# My two new LedBlasters!



## Ra (Dec 5, 2010)

Hi guyzz,



Here I'm going to show two new members of my family: The Mini LedBlaster, and the Micro LedBlaster..



Wonder what they look like?.. Well, almost the same, there is however a size (and color, weight, output, and burntime...) difference...



Here you go:











Both are based on the Cree XR-E R2 EZ 900 led, which gives a max cp output of 60,500cp for the Mini and 9,000cp for the Micro LedBlaster





The Mini Ledblaster has a (heavy..) stainless steel construction and is the result of weeks of testing with my homemade glass based 35mm TIR optic:












Oooopsss, wrong picture! That's the 67mm TIR.... I mean this one:














Performance of this TIR optic is very good: CP output is almost the same as an aspherical lens with the same diameter (95%) And many forget that with the

sensitivity of the human eye being a logarithmic curve, those 5% can be neglected, even 15% would be hardly noticable.

The great benifit of glass based TIR optics is the unmatched tochlumens efficiency, which is also approx 95%, so I can amost fully enjoy the efficiency of today's led's!

But like almost everything on this earth, TIR optics do have disadvantages: They need to be exactly focused to obtain a nice beamspot, and they are not suited for

spot to flood zoom setups.

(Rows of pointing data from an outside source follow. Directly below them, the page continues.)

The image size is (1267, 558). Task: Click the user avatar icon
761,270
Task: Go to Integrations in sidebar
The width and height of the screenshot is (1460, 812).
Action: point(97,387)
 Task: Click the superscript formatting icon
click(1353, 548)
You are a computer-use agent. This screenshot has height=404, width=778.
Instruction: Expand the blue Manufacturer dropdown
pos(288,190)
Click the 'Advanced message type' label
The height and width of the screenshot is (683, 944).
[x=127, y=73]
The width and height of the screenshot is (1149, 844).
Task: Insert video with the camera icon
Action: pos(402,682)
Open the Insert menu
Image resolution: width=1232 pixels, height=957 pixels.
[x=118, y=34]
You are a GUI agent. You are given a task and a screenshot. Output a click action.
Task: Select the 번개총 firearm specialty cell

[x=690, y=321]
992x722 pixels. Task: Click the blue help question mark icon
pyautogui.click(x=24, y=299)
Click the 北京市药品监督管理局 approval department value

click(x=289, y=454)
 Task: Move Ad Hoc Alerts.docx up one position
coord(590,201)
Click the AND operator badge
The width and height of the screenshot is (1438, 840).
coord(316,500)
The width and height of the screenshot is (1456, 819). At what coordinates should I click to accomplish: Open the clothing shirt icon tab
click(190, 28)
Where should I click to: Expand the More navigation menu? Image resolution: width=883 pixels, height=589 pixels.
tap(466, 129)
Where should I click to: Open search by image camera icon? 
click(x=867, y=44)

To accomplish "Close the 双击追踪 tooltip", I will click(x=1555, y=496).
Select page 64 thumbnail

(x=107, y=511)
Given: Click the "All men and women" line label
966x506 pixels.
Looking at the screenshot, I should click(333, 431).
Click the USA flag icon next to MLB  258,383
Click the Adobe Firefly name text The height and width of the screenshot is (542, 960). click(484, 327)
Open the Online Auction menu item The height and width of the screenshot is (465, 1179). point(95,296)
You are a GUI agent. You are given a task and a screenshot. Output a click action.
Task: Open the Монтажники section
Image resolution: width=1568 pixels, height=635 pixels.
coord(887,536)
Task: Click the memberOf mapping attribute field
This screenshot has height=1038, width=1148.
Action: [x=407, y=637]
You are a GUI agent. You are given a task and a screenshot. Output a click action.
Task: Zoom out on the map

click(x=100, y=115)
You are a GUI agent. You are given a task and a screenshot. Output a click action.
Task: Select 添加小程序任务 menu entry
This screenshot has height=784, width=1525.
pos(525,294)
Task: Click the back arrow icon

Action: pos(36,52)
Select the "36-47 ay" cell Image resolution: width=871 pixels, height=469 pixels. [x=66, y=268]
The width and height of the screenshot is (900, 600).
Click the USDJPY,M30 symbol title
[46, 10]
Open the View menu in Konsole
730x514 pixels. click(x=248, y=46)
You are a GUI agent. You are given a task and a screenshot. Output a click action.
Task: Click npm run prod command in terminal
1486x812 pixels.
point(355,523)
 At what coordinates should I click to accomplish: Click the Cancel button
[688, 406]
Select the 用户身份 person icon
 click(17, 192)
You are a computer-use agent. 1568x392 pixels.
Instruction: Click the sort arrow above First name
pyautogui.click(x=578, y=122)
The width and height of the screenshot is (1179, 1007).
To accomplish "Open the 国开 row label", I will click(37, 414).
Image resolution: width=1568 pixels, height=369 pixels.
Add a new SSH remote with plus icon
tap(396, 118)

But collimated properly, they are unmatched in efficiency.












Both LedBlaster's work with the same setup I used in earlier lights: A three level (or four, if you count 'off' as a level) reedswitch controlled, resistor based setup

with the highest level direct drive (although I had to make a homemade resistor for the Mini LedBlaster to be able to use the AW IMR 18650 cells without killing the led)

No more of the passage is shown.